DD (10) had to undergo hip surgery just after Christmas and is on very slow recovery, managing to injure herself whenever we try to get her moving a bit more as part of the rehab, causing set-backs with the recovery. This has also lead to finding early signs of osteoporosis in the ankle of her bad leg, which she twisted whilst using her walker. This means she needs to get weight bearing and moving, which of course increases the amount of winging, potential injury and me having to 'bully' her into trying a little bit harder.
Not sure whether she's just a major klutz, lazy or enjoying being centre of attention at school and getting special treatment there because she's in a wheelchair/walking frame. I didn't mind playing 'Jeeves' for the first 4 weeks, but it's getting a bit much, not to mention that sitting in a wheelchair seems to make her more and more lazy... And I know, this sounds rather harsh a statement.
She also gets recurrent bouts of slight temperature and exhaustion (undestandably especially when we're pushing her a bit harder to get moving), which means I can't send her so school because of her 'condition'. Before the op, if she had 37.2 I'd give her panadol and off she went, but now... school is more likely to send her home (also understandably). But that means I have to take lots of annual leave from a job I've only had since September. They're good about it but I feel stressed about it.
Mentally I know that she is recovering and I should be patient and helpful etc.; emotionally I'm not quite there anymore...
DS (7) has been dealing with it remarkably well, being the helpful big/little brother. But he's starting to go off the rails as well and got into trouble at school on Friday ending up in a major fight with his best friends of all people!
Doesn't help that dh and I are additionally stressed because we have to move house as our landlord is selling.

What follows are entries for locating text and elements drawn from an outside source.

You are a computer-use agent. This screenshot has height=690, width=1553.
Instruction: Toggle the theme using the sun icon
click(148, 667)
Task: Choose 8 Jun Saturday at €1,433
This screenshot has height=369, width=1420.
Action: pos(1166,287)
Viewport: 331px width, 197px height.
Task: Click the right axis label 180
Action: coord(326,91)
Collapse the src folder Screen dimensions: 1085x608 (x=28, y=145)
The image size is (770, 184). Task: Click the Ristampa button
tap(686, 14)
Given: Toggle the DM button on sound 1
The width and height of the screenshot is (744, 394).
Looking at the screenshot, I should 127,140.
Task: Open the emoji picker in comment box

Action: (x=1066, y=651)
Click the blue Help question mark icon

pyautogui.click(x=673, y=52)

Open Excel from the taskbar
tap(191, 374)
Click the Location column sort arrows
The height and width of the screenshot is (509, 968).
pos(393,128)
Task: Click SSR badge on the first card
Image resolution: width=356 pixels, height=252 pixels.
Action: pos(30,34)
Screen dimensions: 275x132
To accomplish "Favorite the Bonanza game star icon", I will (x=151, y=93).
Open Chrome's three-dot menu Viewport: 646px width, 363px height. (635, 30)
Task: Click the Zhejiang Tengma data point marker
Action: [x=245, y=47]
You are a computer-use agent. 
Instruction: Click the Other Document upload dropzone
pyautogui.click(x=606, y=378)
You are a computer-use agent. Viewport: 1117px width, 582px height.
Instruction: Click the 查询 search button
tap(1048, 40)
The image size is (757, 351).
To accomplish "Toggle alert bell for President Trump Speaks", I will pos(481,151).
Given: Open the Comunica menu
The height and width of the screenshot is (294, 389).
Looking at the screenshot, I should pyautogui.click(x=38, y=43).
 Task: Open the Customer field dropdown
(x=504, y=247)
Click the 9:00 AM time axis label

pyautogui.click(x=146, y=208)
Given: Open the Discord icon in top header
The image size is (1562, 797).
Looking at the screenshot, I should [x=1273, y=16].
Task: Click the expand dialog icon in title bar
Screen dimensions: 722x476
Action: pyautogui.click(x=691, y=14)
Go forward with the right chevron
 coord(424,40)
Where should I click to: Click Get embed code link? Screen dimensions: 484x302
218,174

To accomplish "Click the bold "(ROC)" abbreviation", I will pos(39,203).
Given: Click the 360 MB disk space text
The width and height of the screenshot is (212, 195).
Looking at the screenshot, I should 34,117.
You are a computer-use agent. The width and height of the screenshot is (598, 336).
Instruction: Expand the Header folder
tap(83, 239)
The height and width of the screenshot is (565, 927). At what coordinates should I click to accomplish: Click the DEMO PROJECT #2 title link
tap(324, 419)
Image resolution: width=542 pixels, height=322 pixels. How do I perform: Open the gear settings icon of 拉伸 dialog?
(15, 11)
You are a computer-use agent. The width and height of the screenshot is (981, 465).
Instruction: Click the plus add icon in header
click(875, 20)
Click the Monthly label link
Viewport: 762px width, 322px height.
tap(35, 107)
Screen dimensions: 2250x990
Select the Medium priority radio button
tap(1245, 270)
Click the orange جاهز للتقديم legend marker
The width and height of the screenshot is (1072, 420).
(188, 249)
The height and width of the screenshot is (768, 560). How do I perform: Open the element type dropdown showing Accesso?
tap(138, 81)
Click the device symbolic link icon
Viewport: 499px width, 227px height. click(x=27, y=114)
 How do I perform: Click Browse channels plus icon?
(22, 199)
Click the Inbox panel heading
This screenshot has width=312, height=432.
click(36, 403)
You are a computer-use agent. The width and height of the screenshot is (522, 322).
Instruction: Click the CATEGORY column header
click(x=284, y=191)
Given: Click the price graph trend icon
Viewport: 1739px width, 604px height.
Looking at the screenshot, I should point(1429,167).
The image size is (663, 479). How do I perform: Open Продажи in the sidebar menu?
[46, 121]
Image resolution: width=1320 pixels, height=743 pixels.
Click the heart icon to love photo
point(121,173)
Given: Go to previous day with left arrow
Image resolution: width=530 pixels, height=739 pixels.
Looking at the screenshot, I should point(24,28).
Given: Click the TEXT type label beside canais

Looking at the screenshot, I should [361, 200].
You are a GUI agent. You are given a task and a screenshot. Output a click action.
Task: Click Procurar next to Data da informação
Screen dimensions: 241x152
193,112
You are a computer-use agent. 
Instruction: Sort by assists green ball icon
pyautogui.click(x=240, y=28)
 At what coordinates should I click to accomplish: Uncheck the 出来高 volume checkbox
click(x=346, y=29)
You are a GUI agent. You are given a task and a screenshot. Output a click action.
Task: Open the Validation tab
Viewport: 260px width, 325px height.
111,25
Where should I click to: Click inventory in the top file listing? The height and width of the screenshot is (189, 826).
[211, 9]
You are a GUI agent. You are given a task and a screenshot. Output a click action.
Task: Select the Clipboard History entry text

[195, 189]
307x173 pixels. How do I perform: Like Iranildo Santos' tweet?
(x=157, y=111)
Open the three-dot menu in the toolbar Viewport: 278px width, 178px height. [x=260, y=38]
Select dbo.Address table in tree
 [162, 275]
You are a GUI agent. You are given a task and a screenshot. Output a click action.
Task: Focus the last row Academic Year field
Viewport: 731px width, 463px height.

So I'm having days where I a) don't want to get up and b) 'need' 1-2 bottles of cider, chocolate and a Xanex so that I can sleep at night... possibly first stages of depression, but I don't have time to seek counselling... and yes I probably should make time...
DH is helping where he can, but his fuse is even shorter than mine and he's working extra hours so we have the money to afford having to move (he's working the next 21 days straight!)